- _Your assignment_: Can you format the lines from the one containing "Describe the element" up to and including the one containing "at that location." as a numbered list, leaving out blank lines and pictures?
── Raw data
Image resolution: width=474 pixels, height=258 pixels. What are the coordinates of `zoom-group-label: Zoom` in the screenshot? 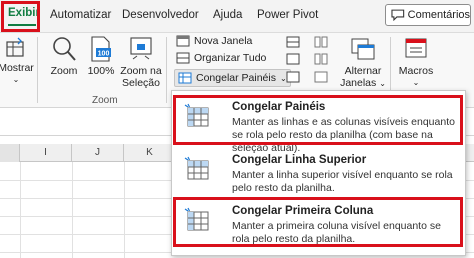 It's located at (105, 100).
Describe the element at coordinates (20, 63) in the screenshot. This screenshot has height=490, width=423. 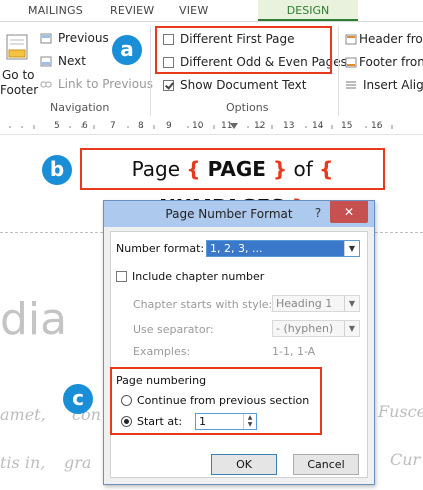
I see `go-to-footer-button: Go to Footer` at that location.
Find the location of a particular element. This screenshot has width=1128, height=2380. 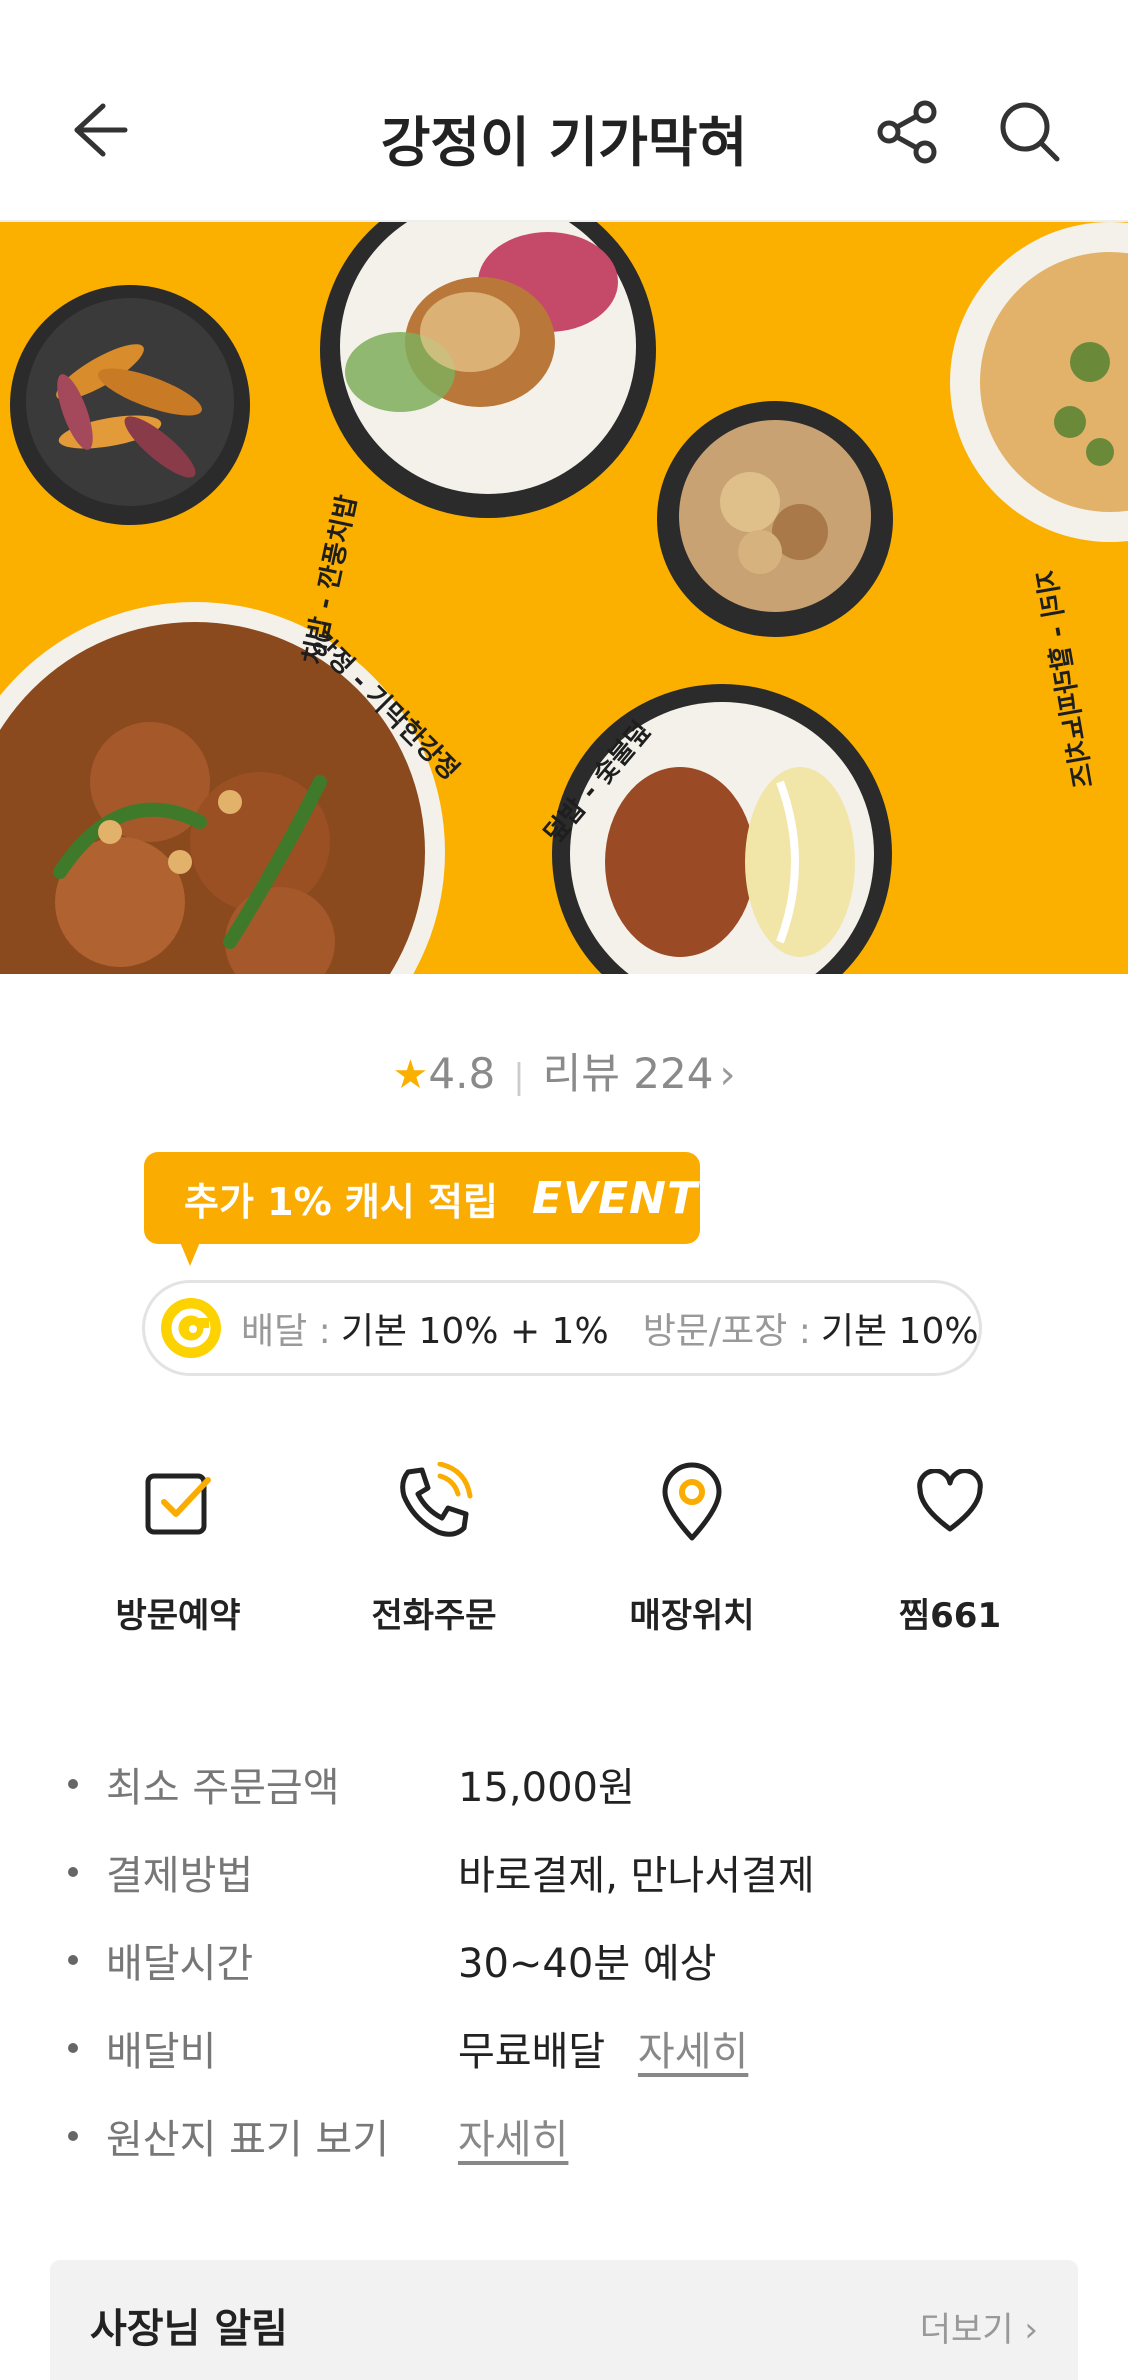

event-tag: EVENT is located at coordinates (614, 1198).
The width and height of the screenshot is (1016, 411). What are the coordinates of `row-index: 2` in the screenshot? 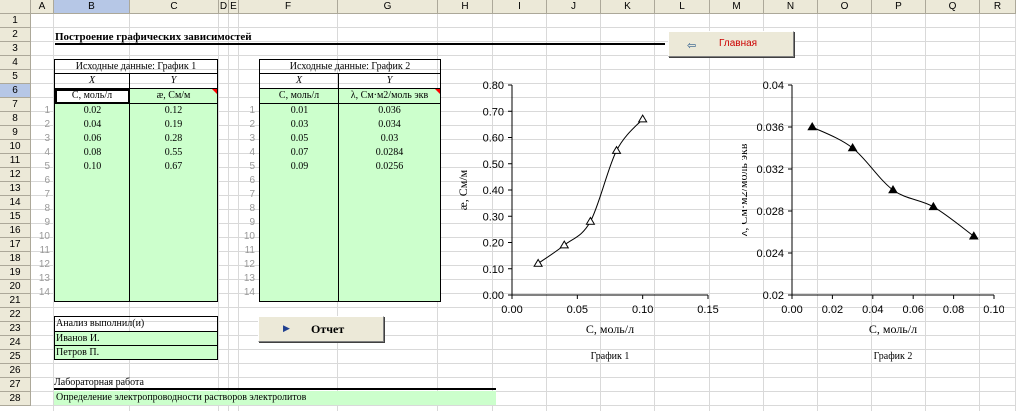 It's located at (252, 124).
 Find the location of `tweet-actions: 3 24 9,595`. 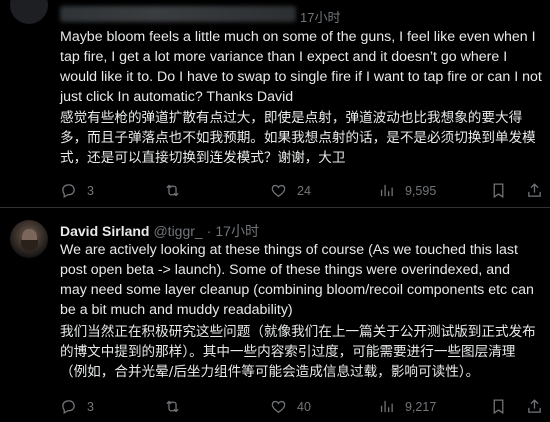

tweet-actions: 3 24 9,595 is located at coordinates (304, 192).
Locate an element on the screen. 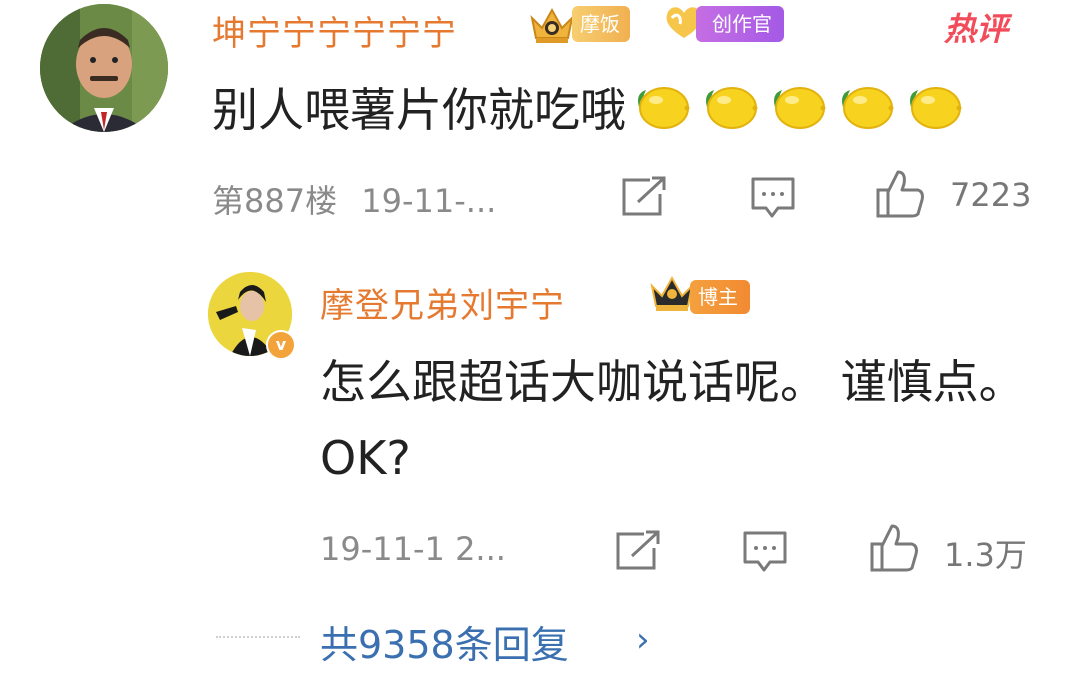 This screenshot has height=690, width=1080. chevron-right-icon: › is located at coordinates (643, 640).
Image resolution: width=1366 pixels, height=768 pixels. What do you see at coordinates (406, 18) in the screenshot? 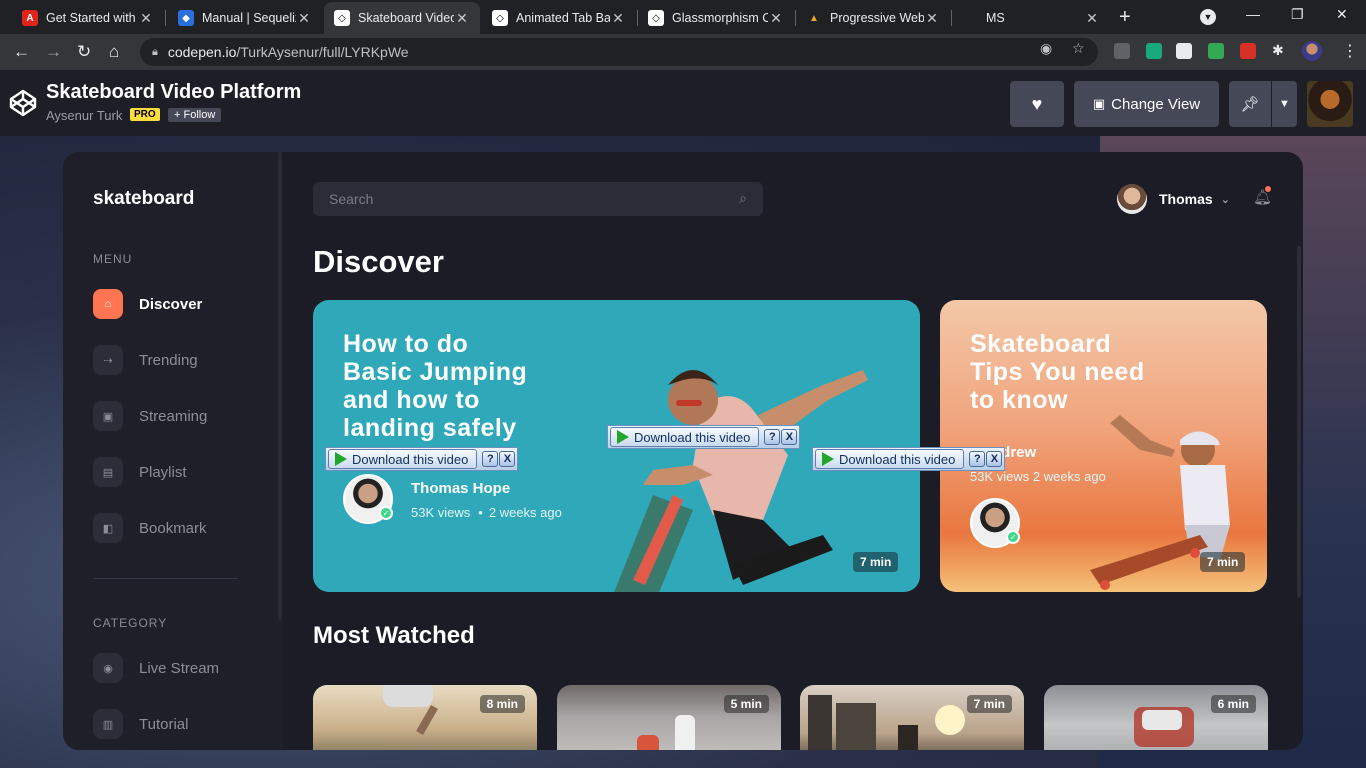
I see `tab-title: Skateboard Video` at bounding box center [406, 18].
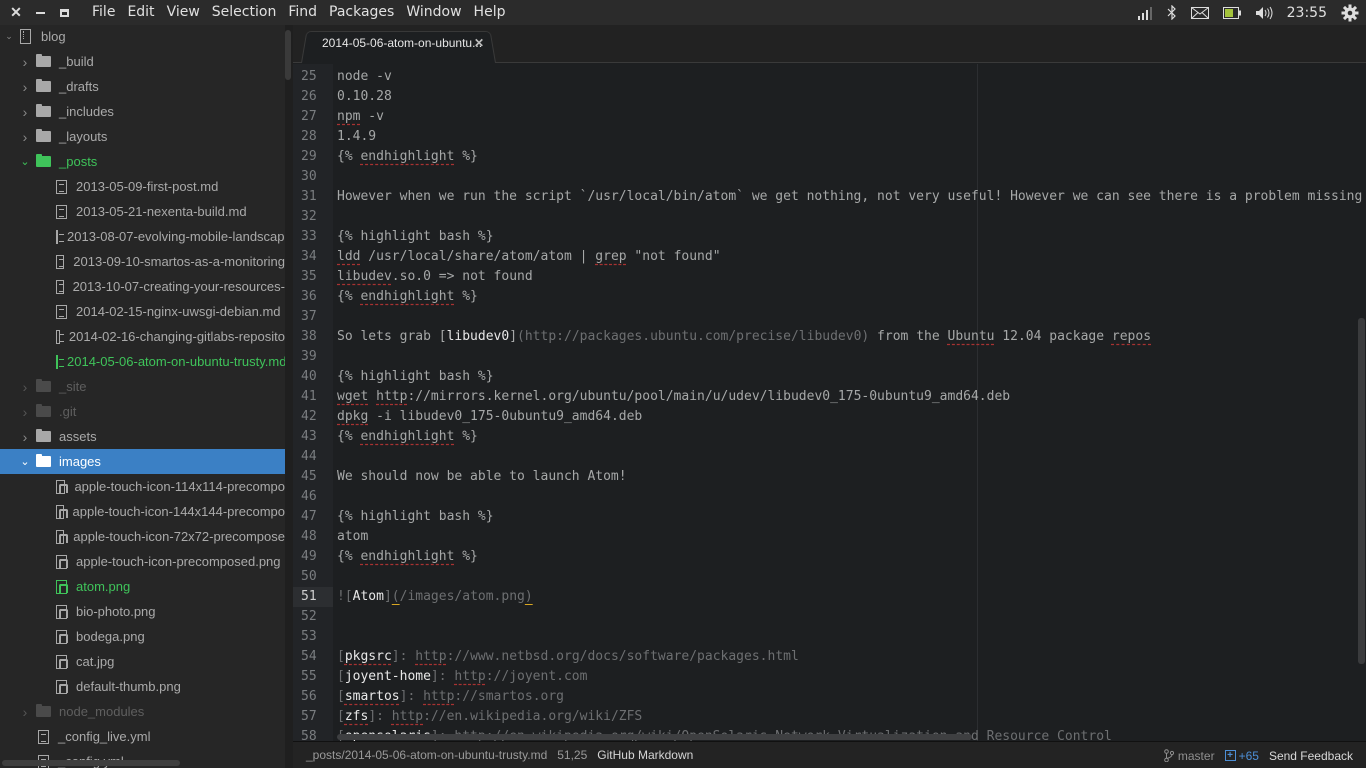 The image size is (1366, 768). What do you see at coordinates (572, 755) in the screenshot?
I see `status-cursor-position: 51,25` at bounding box center [572, 755].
────
- _Answer to the problem_:
1. Describe the element at coordinates (20, 63) in the screenshot. This screenshot has height=490, width=423. 
2. I see `go-to-footer-button: Go to Footer` at that location.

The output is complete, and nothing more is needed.